start QUOTED PASSAGE
David Koepp, promoting his debut novel Cold Storage, was asked some questions by Thrillist's Jennifer Vineyard that led Koepp to talk about his work with Brian De Palma on Mission: Impossible and Snake Eyes:
What's it like when you've been hired as a writer for a project based on someone else's vision, when they might let you go and have someone completely rewrite what you've done? Or when someone has done that to you? Is it weird working out all the credits?
It's very messy. There were a couple movies where I was hired and fired multiple times, on the same movie. And that's the way it goes with some movies, big expensive movies where there are powerful people involved. They have a script, they don't like, they want to start over. Steve Zaillian wrote a treatment for Mission: Impossible with Brian De Palma, and then Steve had another commitment that he had to go to, so he couldn't write the script. My suspicion is that he got a whiff of what it was going to be like, and ran! [Laughs]

Tom Cruise was producing it, and it was his first time producing his own stuff. Brian's an auteur, and Tom's an auteur, so there was bound to be a lot of conflict. I came on, and I wrote several drafts, and things were going great. Then Paramount said, "We don't have any notes. We want to shoot it," which is the worst thing to say to Tom, because he is a perfectionist, and he never wants to stop tinkering. And if somebody says they want to stop, that sounds like they don't care, to him. So at that point, Tom wanted [Robert] Towne to come in and work on some stuff, so Towne came in. And apparently, it wasn't going so well. The scripts had fallen into disarray, and they were supposed to start shooting. So they hired me to come back. In the most comedic period of this, they had me in one hotel in London, writing primarily for Brian, and they had Towne at another hotel, writing primarily for Tom. And then Brian and Tom would fax pages at each other and argue about what to shoot. From that chaotic process, nothing good should have emerged. But Brian's brilliant, and Tom will work until he's face-down in the dirt. He'll never quit.

I think they should make a Mission: Impossible where he's clinging to the outside of a rocket, he's shot up in the air, and it falls. He's got no parachute, he's on the way down, and he's holding up little pieces of origami, trying to slow his fall. He's falling and falling, and the ground is coming closer and closer. And then he hits the ground and he dies. This time, he doesn't get up. And the movie's only like 45 minutes long. That's how you end it! Because it's got to end! [Laughs]

Apparently you had more of a love triangle in the story at one point? Between Jim, Ethan, and Claire?
Oh, in one draft. I don't think it survived, did it? It should have. That's a great idea.
end QUOTED PASSAGE
start DATA EXTRACT
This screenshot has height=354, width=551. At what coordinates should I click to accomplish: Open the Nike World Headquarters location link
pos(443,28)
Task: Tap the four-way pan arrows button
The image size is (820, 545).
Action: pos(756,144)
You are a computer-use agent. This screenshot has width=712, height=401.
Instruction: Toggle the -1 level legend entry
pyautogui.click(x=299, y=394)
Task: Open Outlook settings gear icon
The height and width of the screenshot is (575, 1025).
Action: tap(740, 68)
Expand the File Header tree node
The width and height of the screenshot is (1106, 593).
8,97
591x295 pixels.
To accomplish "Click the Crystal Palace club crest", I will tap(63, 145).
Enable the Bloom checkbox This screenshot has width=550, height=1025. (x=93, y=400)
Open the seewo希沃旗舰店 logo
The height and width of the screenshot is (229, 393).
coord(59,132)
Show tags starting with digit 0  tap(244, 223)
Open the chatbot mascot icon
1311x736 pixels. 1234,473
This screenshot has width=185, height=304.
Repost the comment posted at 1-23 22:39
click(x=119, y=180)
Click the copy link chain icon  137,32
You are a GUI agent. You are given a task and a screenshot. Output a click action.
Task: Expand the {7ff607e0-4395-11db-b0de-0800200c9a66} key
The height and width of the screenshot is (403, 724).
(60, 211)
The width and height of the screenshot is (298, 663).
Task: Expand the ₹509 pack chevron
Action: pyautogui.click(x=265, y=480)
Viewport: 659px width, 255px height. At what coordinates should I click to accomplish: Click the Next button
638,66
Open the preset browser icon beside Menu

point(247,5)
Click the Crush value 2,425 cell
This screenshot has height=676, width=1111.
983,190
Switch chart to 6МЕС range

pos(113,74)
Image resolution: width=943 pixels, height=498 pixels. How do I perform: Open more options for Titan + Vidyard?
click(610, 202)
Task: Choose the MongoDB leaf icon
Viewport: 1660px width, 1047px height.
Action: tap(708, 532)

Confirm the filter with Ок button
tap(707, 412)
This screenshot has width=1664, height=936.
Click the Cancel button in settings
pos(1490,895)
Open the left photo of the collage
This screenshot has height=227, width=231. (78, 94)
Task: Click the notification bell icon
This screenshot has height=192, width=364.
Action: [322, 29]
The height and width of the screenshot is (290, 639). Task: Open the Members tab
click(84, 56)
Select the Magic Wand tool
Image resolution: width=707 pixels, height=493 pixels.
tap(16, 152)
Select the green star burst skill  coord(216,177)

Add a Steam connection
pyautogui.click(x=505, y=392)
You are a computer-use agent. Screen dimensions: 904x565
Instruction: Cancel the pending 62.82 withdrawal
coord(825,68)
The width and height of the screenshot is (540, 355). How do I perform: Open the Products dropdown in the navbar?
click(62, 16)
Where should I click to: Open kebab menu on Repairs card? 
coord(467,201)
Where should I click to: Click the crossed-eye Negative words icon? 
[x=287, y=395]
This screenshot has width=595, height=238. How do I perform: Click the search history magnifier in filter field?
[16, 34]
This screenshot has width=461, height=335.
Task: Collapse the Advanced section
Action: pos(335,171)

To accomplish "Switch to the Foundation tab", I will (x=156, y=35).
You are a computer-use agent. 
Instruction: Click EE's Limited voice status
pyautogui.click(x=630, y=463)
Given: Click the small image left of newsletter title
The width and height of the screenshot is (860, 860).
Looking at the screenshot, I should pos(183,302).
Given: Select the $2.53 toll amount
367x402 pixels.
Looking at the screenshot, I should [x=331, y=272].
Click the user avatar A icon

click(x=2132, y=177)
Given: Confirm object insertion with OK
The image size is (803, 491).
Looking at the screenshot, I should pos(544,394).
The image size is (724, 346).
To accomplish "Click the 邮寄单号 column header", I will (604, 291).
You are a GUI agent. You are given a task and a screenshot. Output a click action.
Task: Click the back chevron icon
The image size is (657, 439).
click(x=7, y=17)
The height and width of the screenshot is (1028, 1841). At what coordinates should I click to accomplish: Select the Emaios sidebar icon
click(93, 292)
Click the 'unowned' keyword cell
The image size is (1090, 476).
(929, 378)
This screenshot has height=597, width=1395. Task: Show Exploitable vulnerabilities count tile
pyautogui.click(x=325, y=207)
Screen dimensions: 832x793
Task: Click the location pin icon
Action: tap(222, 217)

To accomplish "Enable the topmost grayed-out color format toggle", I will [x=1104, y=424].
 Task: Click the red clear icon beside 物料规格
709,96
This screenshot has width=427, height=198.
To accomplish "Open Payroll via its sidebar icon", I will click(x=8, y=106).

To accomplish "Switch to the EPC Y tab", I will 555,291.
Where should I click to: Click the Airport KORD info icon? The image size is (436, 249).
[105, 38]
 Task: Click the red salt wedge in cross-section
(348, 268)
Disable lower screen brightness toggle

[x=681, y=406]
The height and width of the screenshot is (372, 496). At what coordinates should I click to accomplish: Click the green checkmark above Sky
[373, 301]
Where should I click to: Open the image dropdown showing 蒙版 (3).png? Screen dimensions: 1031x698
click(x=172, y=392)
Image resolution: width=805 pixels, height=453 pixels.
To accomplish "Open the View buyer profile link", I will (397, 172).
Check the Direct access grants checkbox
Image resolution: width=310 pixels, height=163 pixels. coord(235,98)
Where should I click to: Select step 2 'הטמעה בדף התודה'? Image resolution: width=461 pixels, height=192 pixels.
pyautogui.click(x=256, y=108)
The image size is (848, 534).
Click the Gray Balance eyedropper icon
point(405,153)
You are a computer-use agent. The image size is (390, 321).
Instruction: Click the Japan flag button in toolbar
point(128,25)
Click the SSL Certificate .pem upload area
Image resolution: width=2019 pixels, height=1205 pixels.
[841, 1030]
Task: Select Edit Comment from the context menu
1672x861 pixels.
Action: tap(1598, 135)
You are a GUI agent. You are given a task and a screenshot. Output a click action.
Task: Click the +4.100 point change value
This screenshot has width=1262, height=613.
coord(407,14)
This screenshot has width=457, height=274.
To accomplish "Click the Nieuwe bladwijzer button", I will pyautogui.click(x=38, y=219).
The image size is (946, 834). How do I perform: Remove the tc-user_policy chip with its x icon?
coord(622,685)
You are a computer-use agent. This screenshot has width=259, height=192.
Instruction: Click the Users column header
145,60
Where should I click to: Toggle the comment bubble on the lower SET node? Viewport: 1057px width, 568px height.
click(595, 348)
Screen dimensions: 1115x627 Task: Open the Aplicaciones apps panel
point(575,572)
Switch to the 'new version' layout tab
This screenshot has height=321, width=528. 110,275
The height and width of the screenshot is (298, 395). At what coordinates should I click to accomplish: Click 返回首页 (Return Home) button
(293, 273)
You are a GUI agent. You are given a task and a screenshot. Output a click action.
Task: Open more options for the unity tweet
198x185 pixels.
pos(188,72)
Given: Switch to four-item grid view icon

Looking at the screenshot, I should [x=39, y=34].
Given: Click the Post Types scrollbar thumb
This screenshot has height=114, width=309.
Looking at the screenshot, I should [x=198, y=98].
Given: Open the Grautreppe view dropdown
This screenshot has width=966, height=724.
end DATA EXTRACT
TASKS AND EXERCISES
1. Answer from the Koepp interview:
(a) Who wrote a treatment for Mission: Impossible with Brian De Palma?
(b) In what city did Koepp and Towne write from separate hotels?
(c) In Koepp's proposed ending, about how long would the movie run?
2. Write out the part of the Koepp interview between "David Koepp, promoting" and "all the credits?", inclusive.

EXERCISE SOLUTIONS
1.
(a) Steve Zaillian
(b) London
(c) About 45 minutes

2.
David Koepp, promoting his debut novel Cold Storage, was asked some questions by Thrillist's Jennifer Vineyard that led Koepp to talk about his work with Brian De Palma on Mission: Impossible and Snake Eyes:
What's it like when you've been hired as a writer for a project based on someone else's vision, when they might let you go and have someone completely rewrite what you've done? Or when someone has done that to you? Is it weird working out all the credits?